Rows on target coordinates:
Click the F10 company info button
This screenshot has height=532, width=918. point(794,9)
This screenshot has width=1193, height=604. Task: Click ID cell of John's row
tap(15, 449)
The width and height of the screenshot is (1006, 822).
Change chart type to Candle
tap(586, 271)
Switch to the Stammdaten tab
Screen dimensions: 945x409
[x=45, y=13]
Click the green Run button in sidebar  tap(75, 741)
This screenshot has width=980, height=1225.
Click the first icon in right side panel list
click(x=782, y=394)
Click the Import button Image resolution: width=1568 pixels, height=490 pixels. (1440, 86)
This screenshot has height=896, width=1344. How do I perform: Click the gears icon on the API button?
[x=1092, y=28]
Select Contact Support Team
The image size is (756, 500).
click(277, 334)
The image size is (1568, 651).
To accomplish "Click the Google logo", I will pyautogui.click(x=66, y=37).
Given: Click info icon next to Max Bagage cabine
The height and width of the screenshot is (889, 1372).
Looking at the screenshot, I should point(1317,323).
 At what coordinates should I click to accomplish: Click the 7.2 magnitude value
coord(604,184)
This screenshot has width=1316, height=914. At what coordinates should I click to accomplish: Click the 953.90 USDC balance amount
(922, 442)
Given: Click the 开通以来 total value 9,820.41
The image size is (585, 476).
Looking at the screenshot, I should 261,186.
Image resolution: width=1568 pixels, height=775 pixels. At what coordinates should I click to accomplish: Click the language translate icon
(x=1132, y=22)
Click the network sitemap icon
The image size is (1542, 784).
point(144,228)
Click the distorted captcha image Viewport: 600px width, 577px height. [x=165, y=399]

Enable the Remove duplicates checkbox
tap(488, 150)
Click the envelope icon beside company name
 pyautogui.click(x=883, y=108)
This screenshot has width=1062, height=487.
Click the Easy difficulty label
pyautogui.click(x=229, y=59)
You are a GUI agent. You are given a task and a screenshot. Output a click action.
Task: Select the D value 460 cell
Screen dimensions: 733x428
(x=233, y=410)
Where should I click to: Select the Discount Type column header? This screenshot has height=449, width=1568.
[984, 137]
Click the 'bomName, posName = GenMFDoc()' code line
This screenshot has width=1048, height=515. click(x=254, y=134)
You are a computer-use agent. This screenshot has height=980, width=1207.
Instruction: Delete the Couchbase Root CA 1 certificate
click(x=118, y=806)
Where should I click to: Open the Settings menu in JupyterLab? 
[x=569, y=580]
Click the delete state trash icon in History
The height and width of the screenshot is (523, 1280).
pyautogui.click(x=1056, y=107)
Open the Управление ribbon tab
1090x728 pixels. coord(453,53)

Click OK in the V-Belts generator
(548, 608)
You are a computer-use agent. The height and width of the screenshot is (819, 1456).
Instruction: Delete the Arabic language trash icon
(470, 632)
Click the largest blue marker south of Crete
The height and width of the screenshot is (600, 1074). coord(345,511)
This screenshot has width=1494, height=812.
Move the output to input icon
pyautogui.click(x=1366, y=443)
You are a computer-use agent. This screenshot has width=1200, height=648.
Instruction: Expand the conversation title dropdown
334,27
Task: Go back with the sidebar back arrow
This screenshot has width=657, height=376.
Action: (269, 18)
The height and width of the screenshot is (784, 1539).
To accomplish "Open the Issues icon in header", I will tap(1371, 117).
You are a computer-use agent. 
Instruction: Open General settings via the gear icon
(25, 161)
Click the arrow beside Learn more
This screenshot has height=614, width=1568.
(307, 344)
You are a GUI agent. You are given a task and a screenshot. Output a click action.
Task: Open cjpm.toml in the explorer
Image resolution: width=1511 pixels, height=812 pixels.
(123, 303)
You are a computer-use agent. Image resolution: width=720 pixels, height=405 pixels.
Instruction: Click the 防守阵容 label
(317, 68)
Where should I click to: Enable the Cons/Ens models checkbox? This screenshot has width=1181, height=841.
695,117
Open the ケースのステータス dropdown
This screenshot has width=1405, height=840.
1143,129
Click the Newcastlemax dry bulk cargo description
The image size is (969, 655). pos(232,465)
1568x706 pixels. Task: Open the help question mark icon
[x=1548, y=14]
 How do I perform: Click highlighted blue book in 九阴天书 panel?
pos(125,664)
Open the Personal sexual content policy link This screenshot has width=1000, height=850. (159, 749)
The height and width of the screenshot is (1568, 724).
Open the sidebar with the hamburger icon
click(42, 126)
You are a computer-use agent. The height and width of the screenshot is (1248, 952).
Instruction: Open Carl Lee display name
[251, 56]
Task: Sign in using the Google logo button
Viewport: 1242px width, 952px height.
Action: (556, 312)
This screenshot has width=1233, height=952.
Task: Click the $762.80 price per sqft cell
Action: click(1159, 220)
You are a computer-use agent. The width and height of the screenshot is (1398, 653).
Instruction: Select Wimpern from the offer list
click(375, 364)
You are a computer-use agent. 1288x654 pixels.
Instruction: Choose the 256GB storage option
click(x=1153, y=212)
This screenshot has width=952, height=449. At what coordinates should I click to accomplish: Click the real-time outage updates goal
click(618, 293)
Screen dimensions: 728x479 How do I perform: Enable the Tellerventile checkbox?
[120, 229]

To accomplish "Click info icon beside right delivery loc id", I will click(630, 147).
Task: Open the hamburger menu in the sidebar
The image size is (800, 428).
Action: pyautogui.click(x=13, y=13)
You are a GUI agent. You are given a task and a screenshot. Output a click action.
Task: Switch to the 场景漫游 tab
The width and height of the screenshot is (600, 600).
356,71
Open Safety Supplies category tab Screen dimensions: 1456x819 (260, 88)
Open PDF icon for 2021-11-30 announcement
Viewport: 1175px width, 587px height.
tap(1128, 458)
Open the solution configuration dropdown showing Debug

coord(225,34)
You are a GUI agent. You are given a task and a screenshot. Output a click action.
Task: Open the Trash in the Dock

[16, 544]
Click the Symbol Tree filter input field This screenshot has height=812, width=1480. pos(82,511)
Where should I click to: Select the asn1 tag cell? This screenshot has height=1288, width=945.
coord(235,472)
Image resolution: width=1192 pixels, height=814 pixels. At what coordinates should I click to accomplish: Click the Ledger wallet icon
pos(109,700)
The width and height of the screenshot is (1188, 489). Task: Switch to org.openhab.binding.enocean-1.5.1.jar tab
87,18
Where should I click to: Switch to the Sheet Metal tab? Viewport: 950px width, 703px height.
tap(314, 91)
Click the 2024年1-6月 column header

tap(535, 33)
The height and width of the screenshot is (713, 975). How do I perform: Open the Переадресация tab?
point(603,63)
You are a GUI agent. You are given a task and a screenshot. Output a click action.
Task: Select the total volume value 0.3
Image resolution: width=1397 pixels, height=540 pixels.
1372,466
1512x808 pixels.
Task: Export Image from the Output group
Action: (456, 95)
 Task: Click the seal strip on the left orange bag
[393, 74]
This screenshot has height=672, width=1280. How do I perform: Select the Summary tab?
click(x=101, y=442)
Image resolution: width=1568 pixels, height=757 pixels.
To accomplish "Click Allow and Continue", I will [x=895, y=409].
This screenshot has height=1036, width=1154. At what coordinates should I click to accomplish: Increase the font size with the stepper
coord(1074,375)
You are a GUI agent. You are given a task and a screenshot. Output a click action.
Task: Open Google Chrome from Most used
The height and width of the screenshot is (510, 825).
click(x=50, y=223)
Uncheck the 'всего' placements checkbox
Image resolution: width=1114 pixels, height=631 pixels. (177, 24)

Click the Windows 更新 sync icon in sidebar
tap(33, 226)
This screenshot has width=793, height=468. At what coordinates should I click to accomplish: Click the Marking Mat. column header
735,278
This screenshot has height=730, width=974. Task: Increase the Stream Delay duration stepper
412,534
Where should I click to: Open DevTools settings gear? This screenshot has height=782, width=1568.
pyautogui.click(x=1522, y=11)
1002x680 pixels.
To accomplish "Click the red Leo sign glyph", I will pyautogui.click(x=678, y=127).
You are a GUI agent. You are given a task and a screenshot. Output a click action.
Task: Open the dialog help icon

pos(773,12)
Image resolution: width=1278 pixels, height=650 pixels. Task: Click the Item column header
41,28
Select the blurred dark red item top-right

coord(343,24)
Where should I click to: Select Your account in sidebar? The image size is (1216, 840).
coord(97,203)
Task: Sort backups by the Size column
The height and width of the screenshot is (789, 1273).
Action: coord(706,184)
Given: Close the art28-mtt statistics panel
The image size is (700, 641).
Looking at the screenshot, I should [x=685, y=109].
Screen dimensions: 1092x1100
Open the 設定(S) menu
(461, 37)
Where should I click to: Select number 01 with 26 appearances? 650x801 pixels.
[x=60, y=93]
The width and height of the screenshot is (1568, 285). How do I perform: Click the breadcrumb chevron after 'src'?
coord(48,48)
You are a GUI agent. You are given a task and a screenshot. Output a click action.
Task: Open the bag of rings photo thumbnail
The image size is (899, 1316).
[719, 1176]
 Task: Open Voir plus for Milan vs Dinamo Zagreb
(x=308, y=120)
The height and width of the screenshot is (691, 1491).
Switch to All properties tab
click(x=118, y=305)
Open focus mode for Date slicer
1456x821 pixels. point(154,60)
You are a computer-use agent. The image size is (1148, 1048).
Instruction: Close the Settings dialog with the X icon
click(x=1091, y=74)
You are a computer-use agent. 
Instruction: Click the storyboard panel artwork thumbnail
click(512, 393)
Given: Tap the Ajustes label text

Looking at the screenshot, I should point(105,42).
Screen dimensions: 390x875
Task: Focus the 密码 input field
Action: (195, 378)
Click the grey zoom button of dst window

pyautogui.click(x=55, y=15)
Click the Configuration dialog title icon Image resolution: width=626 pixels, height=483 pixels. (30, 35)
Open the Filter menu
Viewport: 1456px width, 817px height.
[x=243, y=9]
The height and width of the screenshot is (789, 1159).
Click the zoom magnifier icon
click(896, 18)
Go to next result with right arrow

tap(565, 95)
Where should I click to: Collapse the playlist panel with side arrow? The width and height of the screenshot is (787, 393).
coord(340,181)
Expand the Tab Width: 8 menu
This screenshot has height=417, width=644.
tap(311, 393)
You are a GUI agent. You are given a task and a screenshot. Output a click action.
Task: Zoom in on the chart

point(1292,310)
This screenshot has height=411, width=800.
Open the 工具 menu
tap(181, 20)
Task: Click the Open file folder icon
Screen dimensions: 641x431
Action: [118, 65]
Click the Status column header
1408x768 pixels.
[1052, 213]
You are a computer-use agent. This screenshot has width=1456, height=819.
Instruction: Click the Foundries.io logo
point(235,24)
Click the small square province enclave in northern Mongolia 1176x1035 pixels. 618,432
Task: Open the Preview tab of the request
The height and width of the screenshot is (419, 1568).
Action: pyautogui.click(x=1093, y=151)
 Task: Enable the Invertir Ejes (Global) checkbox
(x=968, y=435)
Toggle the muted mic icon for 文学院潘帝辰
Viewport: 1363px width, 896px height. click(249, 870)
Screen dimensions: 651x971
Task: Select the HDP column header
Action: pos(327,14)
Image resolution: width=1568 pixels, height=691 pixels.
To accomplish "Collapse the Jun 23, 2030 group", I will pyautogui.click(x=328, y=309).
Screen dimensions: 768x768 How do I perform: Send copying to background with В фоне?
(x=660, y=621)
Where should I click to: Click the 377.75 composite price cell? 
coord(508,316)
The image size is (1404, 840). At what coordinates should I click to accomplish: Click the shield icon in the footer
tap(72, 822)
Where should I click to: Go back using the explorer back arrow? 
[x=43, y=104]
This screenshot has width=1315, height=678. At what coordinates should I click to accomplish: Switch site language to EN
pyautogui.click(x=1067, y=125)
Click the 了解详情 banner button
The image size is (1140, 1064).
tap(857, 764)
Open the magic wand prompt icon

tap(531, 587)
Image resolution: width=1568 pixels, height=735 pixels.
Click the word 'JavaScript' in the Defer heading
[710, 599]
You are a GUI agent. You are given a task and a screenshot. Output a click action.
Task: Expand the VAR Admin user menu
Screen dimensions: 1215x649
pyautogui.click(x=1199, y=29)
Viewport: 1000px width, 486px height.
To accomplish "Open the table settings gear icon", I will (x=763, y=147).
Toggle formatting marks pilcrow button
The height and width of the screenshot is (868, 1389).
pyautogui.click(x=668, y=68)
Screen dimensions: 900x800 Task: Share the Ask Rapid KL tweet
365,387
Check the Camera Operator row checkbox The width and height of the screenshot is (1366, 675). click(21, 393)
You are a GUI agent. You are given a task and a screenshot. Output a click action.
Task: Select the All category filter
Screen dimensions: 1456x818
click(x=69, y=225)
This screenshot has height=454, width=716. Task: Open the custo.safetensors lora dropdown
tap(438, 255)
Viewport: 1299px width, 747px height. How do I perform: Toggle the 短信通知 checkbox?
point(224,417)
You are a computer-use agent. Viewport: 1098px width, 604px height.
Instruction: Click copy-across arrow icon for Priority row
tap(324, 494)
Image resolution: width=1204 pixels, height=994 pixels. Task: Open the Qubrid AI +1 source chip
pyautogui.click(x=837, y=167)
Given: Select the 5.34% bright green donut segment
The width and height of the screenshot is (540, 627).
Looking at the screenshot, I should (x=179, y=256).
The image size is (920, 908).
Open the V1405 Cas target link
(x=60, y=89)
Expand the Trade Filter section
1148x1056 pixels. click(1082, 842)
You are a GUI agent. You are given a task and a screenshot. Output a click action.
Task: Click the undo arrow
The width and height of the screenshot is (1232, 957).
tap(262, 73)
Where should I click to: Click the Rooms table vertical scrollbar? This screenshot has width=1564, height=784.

## Problem details
Rewrite the rows starting at the line containing "Screen dimensions: 1092x1100" and ending after the line containing "[719, 1176]". Change "thumbnail" to "preview image" and keep everything else the same.

## Problem solution
Screen dimensions: 1092x1100
Open the 設定(S) menu
(461, 37)
Where should I click to: Select number 01 with 26 appearances? 650x801 pixels.
[x=60, y=93]
The width and height of the screenshot is (1568, 285). How do I perform: Click the breadcrumb chevron after 'src'?
coord(48,48)
You are a GUI agent. You are given a task and a screenshot. Output a click action.
Task: Open the bag of rings photo preview image
The image size is (899, 1316).
[719, 1176]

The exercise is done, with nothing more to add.